La scuola iniziò e finalmente in classe tutto procedeva regolarmente.
Nessuno più disturbava: le lezioni si susseguivano, ma i bambini sbadigliavano, mentre le maestre spiegavano.
Smaill era triste e non divertiva più nessuno e, piano piano, le sue insegnanti cominciarono a preoccuparsi per lui.
Si diedero un gran da fare per aiutare il loro alunno: parlarono con i genitori; chiamarono alcune persone specializzate per i problemi dei bambini; gli organizzarono una festa, ma niente di tutto questo valse a fargli fare il minimo sorriso.
Smaill sembrava ormai perso nei suoi pensieri, in un mondo che solo la sua passione per il disegno riusciva ad illuminare.
Infatti, quando disegnava, si concentrava a tal punto che nulla più lo distraeva. Era bello guardarlo, finalmente, quieto, stabile, sereno; lui che non si stava mai fermo, quando disegnava s’incantava,
e trasferiva sul foglio immacolato le sue fantasie, le sue visioni infantili, i particolari della realtà
che ad un adulto sfuggivano.
Spesso mostrava ad un vicino di casa i suoi piccoli capolavori ed il Signor Ammirato
lo lodava e sorrideva, vedendo in lui, forse, quei nipotini che spesso non poteva incontrare.
Un giorno gli regalò dei pennarelli pregiati ed un album, sul quale lui stesso aveva scritto: – All’artista in erba -.
Un giorno Smaill, vide in suo disegno, un uccello variopinto, dalla coda lunga e soffice, uscire dal foglio e volargli accanto, per poi volteggiargli sul capo; il bambino lo seguì con gli occhi, mentre una piccola tartaruga fece capolino fuori dal foglio colorato, e, guardandolo sorpresa, fece qualche passo sfiorandogli il piedino; Smaill emise un grido, ma poi le si avvicinò e le accarezzò il guscio robusto ed affascinante; gli sembrava di dura plastica modellata, simile a qualche suo giocattolo.
La testa da vecchierella della testuggine lo guardò con quella sua aria sonnolenta e gli sbadigliò sul viso il desiderio di un pisolino, dopo quella escursione nel mondo degli umani.
L’uccello, intanto, gli si posò sulla spalla e, cinguettando, gli parlò. -Domani ti porterò il tuo gattino e così lo potrai vedere ogni volta che vorrai!
Detto ciò rientrò nel foglio e vi rimase immobile, mentre la madre, urlando per l’ennesima volta, lo chiamò per il pranzo:
-Smaill !!! A tavola!!!
II bambino un po’ intontito raggiunse la cucina col viso stranito, consumò il pranzo e ritornò a disegnare animali di ogni tipo, mischiando ali, zampe e creste.

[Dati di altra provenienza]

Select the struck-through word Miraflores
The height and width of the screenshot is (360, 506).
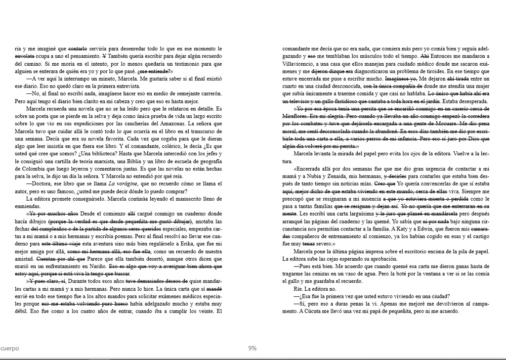coord(296,115)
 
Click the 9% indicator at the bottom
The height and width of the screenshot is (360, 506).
coord(253,348)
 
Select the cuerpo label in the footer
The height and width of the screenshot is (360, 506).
coord(10,348)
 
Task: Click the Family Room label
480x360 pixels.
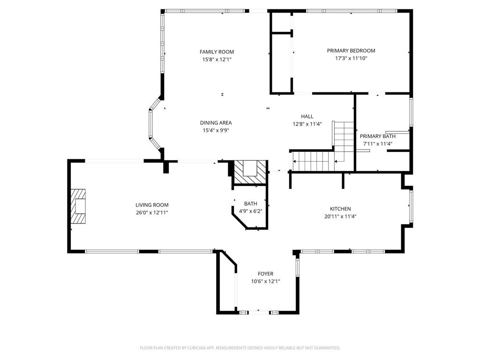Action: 217,52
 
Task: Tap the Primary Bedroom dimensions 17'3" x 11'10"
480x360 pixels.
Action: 351,58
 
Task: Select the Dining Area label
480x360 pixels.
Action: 216,123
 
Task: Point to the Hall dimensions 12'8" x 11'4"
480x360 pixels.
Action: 307,124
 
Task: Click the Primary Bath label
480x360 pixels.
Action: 377,136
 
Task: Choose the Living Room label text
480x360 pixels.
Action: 152,205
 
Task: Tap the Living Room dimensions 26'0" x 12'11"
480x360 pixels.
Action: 152,212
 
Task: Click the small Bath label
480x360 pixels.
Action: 250,203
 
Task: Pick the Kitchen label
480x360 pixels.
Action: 340,209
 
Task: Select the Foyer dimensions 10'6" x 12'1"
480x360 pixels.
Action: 265,281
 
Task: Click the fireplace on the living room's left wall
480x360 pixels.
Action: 78,206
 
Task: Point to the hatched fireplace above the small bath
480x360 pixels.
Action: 250,172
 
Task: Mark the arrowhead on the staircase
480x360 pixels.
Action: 336,161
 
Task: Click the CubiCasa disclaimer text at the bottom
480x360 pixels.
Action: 240,348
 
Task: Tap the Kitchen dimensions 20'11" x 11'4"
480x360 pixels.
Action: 340,217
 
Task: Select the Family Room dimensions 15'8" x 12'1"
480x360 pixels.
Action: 217,60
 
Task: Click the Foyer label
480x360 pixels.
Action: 265,274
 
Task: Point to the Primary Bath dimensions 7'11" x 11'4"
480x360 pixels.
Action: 377,143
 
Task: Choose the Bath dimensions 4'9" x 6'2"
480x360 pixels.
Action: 250,211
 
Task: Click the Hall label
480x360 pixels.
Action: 307,116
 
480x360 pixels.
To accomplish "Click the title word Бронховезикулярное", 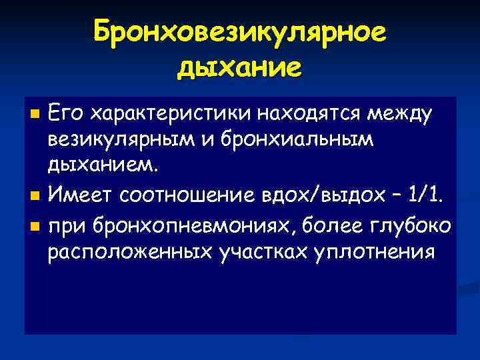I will [240, 32].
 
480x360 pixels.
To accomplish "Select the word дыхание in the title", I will [240, 67].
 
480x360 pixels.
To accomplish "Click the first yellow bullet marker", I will [36, 109].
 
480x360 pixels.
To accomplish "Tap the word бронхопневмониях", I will [185, 225].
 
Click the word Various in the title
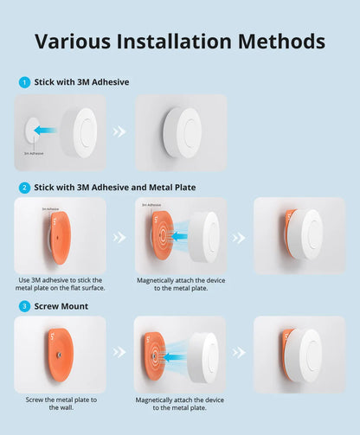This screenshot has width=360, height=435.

Passò quella giornata e giunse l’indomani.
Questa volta a scuola Smaill, durante la lezione di matematica, terminati gli esercizi, scarabocchiò un disegno nell’angolo del foglio, mentre sempre più lontana udiva la voce stridula dell’insegnante. L’uccello variopinto riapparve, uscito quasi per magia dal solco nero della matita, si fermò questa volta sul banco, seguito poi da una lucertolina, un serpentello, un riccio, una libellula e una rana.

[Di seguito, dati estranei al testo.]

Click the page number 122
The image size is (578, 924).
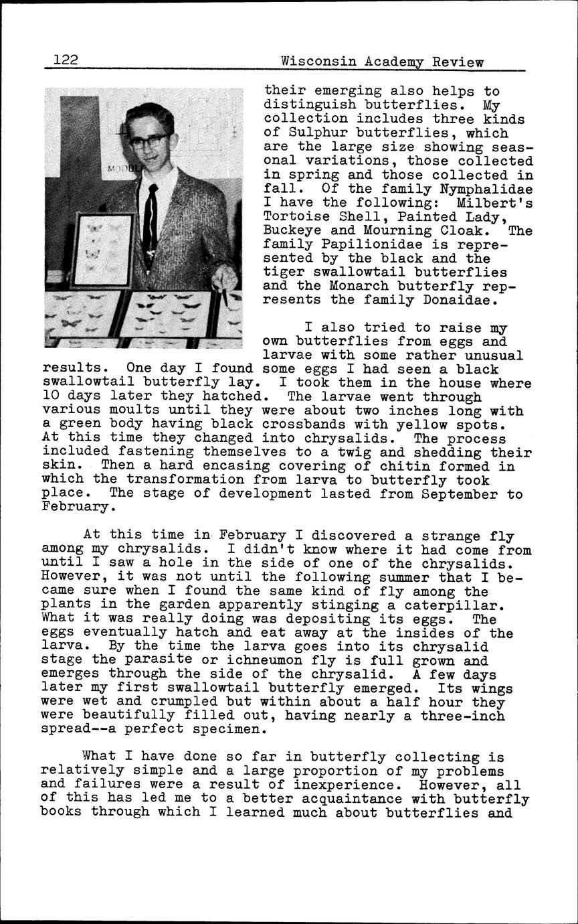(x=66, y=60)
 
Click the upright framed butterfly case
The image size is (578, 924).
(x=102, y=249)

Uscirono in fila indiana e camminarono sul banco, si guardarono intorno per nulla intimoriti da tutti quei bambini, che però non si accorsero di loro.

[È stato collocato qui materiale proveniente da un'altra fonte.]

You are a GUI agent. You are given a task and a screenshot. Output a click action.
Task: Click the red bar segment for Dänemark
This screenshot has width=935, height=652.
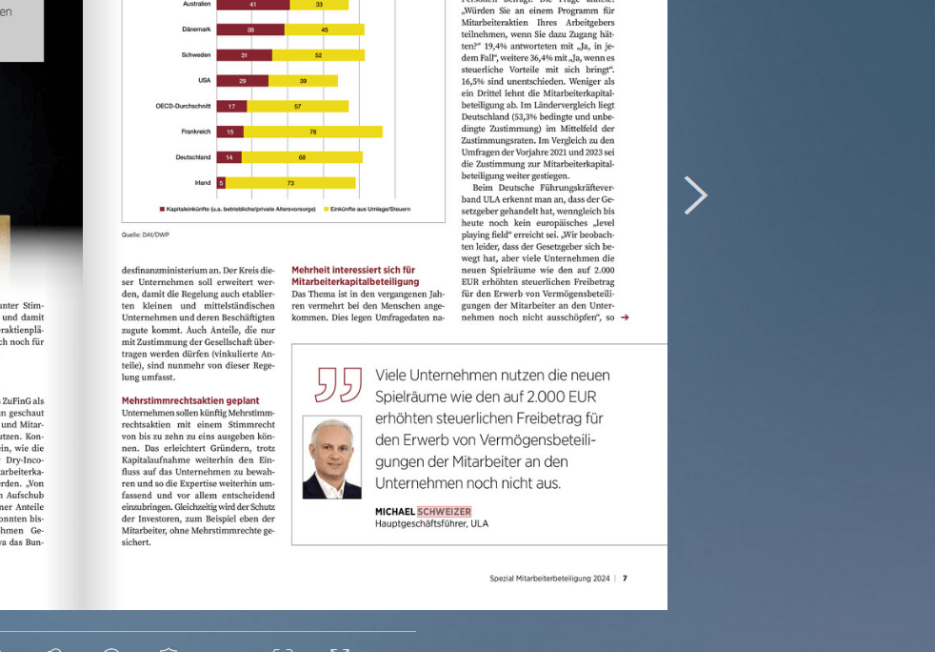pyautogui.click(x=250, y=30)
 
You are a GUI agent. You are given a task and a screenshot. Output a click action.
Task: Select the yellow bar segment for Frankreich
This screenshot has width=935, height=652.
pyautogui.click(x=312, y=132)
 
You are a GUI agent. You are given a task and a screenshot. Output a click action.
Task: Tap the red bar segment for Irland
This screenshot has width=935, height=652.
pyautogui.click(x=221, y=182)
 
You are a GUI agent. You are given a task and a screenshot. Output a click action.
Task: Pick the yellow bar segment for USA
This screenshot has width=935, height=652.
pyautogui.click(x=303, y=81)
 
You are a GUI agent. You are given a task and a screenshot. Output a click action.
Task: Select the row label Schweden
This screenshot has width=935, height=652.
pyautogui.click(x=196, y=55)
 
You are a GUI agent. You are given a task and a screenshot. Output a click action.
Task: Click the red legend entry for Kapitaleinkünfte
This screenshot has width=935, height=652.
pyautogui.click(x=239, y=208)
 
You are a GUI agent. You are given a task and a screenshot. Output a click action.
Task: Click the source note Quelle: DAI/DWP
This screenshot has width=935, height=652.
pyautogui.click(x=145, y=234)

All’improvviso dal foglio bianco uscì, miagolando, anche il gattino spelacchiato e un po’ malandato che gli disse: – Perché te ne sei andato?
Smaill allora sorrise raggiante, afferrandolo e stringendolo forte a sé senza badare più a niente, senza seguire più la lezione. Le maestre lo trovarono così, addormentato, mentre sul foglio a quadretti, apparvero disegnati tutti quegli animaletti, fatti così bene da sembrare veri.
Allora le insegnanti ebbero un’idea: “Perché non costruire, nel giardino della scuola, un’area verde attrezzata con recinti e voliere per accogliere, gattini, cagnolini ed uccelli smarriti o abbandonati?” II signor Ammirato fu interpellato e per Smaill avrebbe fatto di tutto, poiché l’amava come un nipotino; parlò con il direttore, con il dottore e l’ispettore, poiché era del settore, per realizzare quel favoloso progetto.
Un giorno Smaill andò a scuola e vide nell’area verde che la circondava tante voliere, recinti ed un laghetto pieni di animali e la sua gioia fu così grande che ritornò a sorridere, mentre i suoi compagni ripresero a studiare con piacere, soprattutto perché le scienze furono studiate all’aperto.